Convolution Layer 만드는 방법

Conv -> ReLU -> MaxPool 이 3가지를 순서대로 진행!

In [0]:
#@title Define Train

class train(Net):
  def __init__(self, Net):
    print('\nStart training...')
    optimizer = torch.optim.Adam(net.parameters(), lr=learning_rate)
    
    for epoch in range(num_epochs):
      avg_loss = 0
      
      for i ,(images,labels) in enumerate(train_data):
        images = Variable(images).cuda()
        labels = Variable(labels).cuda()

        # grad init
        optimizer.zero_grad()
        # forward propagation
        outputs = net(images)
        # calculate loss
        loss = F.nll_loss(outputs, labels)
        # backpropagation(calc gradient)
        loss.backward()
        # weight update(update gradient)
        optimizer.step()

        avg_loss += loss.data / len(train_data)

      print('Epoch [%d/%d], Loss: %f' %(epoch+1, num_epochs, avg_loss))
      
    print('Finish training')

*epoch*: one forward pass and one backward pass of all  the training examples

*step*: Mnist에서 6만장을 한 번에 학습에 사용하면 좋겠지만, 메모리와 속도를 고려하여 데이터를 나누어 학습하는데  현재 batch Size가 100이므로 총 600개의 Batch를 얻을 수 있다.

In [0]:
#@title Define Test(Evaluating accuracy of the model)

class test():
  def __init__(self):
    correct = 0
    total = 0
    for images,labels in test_data:
      images = Variable(images).cuda()
      labels = Variable(labels).cuda()

      output = net(images)
      _, predicted = torch.max(output.data,1)
      correct += (predicted == labels).sum().item()
      total += labels.size(0)
    print('\nAccuracy of the model: %f %%' %(100*correct/total))

*torch.optim*: a package implementing various optimization algorithms. 

*torch.optim.Adam(params, lr=~)*:  An algorithm for first-order "gradient-based optimization" of stochastic objective functions, based on adaptive estimates of lower-order moments.

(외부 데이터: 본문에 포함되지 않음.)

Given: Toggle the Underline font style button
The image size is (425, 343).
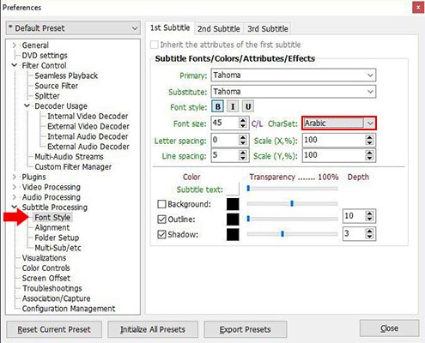Looking at the screenshot, I should click(x=248, y=107).
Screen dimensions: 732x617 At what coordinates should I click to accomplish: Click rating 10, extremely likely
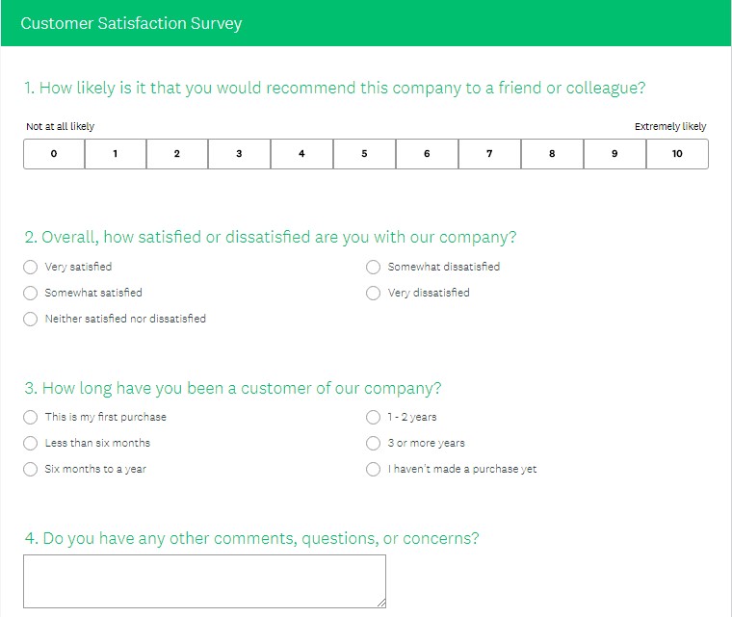click(x=677, y=154)
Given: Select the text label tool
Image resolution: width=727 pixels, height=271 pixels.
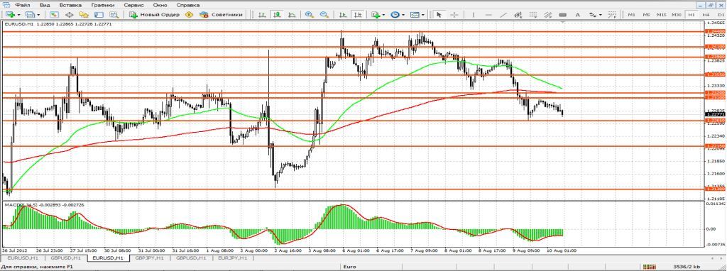Looking at the screenshot, I should coord(578,15).
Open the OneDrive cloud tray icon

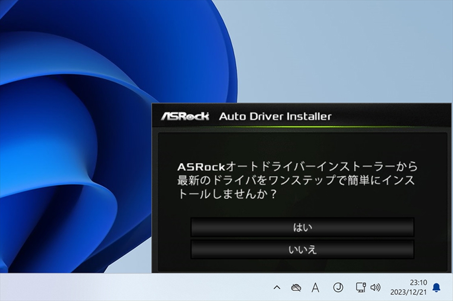coord(296,288)
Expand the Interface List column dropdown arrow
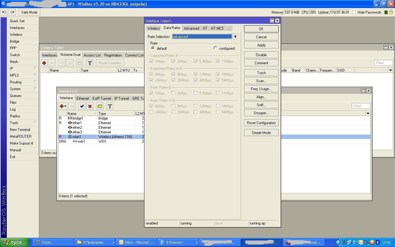The height and width of the screenshot is (247, 395). (368, 113)
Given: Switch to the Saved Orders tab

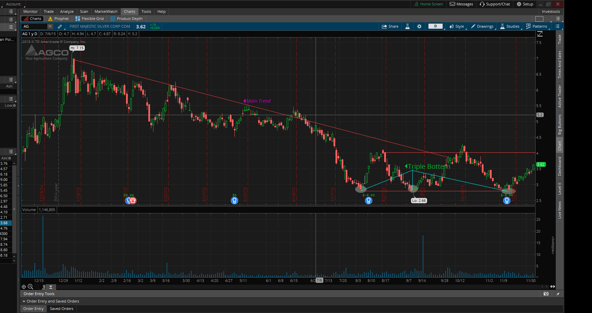Looking at the screenshot, I should point(61,309).
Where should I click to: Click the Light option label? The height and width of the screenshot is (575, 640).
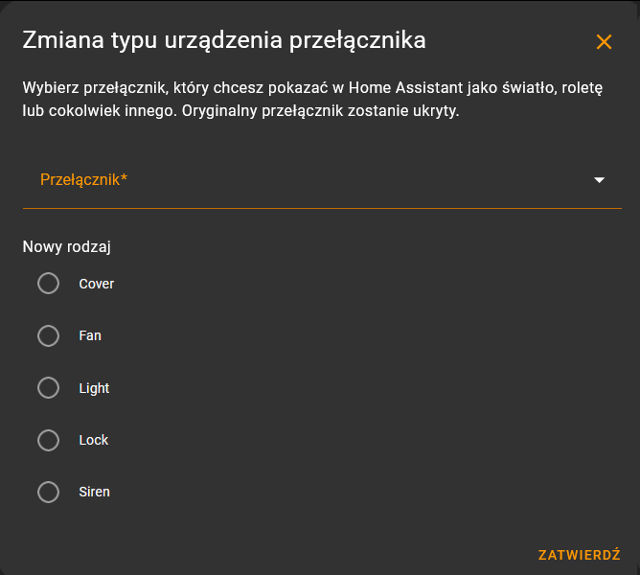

- *params(iterable)*: iterable of parameters to optimize or dicts defining parameter groups

- *lr(float, otional)*: learning rate(default: le-3) (1e-3 --> 1∗10^−3=0.001)

- straightforward to implement(1), computationally efficient(2), little memory requirements(3), well suited for problems that are large in terms of data and/or parameters(4)

In [0]:
#@title Count trainable parameters
class count_params():
  def count_parameters(self,Net):
    print('Count trainable parameters...')
    print('[Each layer of CNN has a weight parameter and a bias parameter.]')
    
    total_param = 0
    # nn.named_parameters(): Returns an iterator over module parameters, yielding both the name of the parameter as well as the parameter itself.
    for name, param in Net.named_parameters():
        if param.requires_grad: # If autograd should record operations on the returned tensor.
            num_param = numpy.prod(param.size()) # multiply each array element
            if param.dim() > 1:
                print(name, ':', 'x'.join(str(x) for x in list(param.size())), '=', num_param)
            else:
                print(name, ':', num_param)
            total_param += num_param
    return total_param

In [80]:
#@title Build the model

net = Net(num_classes)
print(net)

if torch.cuda.is_available():
  net.cuda()

Net(
  (conv1): Conv2d(1, 32, kernel_size=(5, 5), stride=(1, 1), padding=(2, 2))
  (conv2): Conv2d(32, 64, kernel_size=(5, 5), stride=(1, 1), padding=(2, 2))
  (fc1): Linear(in_features=3136, out_features=1024, bias=True)
  (fc2): Linear(in_features=1024, out_features=10, bias=True)
)


*torch.cuda.is_available() function*: Returns a bool indicating if CUDA is currently available. (Verify that GPUs are available in given environment)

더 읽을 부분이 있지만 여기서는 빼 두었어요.